To ensure biochar plays a significant role in mitigating climate change, standards, and regulations, such as the European Biochar Certificate, are crucial. This voluntary certification scheme sets guidelines for sustainable biochar production, feedstock sourcing, and quality standards, including freedom from contamination. Other standards, such as the International Biochar Initiative and Sustainable Biomass Program, also provide guidance and share good industry practices with the wider public. As biomass projects increase, it is vital to establish requirements for high-quality biochar.
A clear framework, like Verra's methodology for the utilization of biochar, is crucial for the further development of biochar carbon credits. Verra's methodology provides a standardized approach to assess the additionality of a biochar project and define the baseline scenario, enabling individuals and organizations to participate in the carbon credit scheme for biochar.
How much does the world need Biochar?
Biochar is one of several carbon dioxide removal (CDR) techniques to remove carbon from the atmosphere.

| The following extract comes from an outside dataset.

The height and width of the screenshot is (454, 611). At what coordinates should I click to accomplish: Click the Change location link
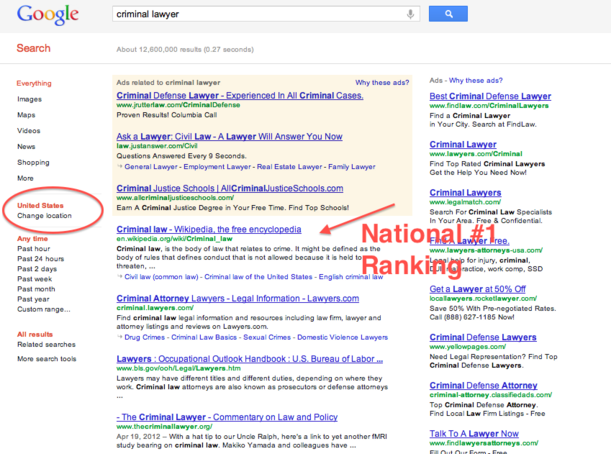tap(44, 216)
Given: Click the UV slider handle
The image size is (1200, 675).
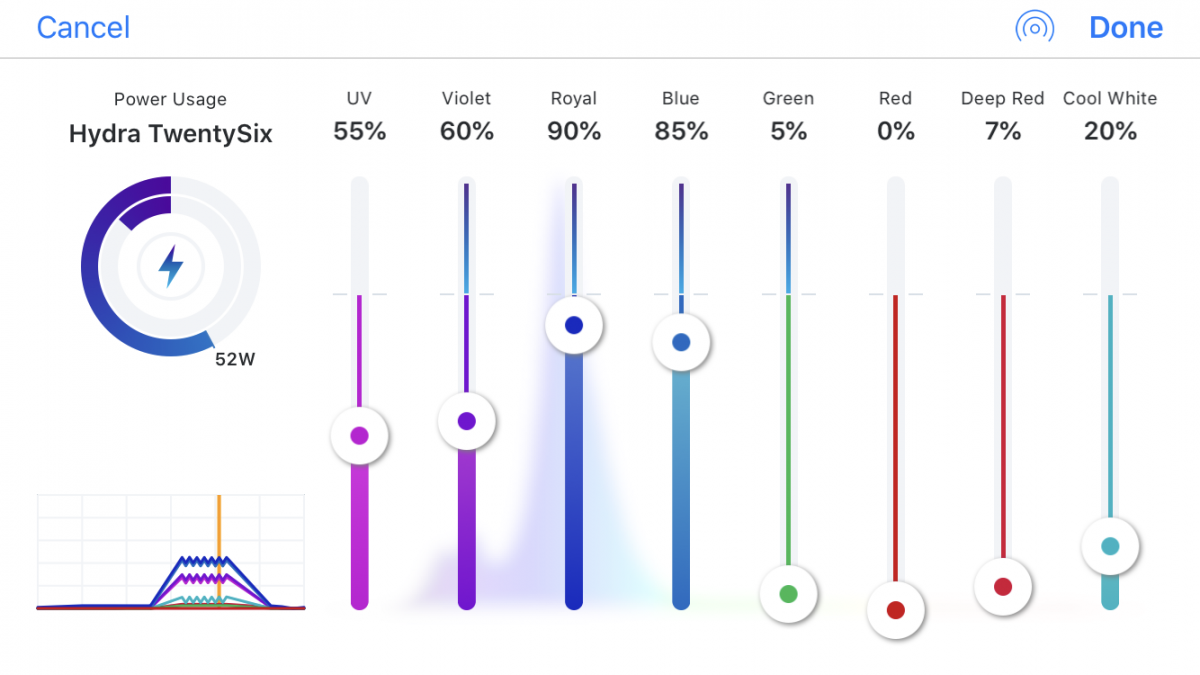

Approximately 99.9 percent of all CDR projects are based on reforestation and afforestation efforts (2 billion tons of CO2) and the remaining 0.1 percent is comprised of biochar, bioenergy with carbon capture and storage (BECCS), and direct air capture with carbon capture and storage (DACCS). One study finds that CDR needs to be further increased by 3.9 billion tons by 2030 and 9.8 billion tons of CO2 by 2050 to stay within the 1.5 degrees warming target.
With decreasing production costs and increasing carbon removal credit value, biochar is an increasingly popular option for companies looking to reduce their carbon footprint and make a sustainable investment. The future of biochar looks bright, especially if it is able to leverage the voluntary carbon market. URECA is excited to keep a keen eye on how this technology develops over time, and on how we can contribute to the process!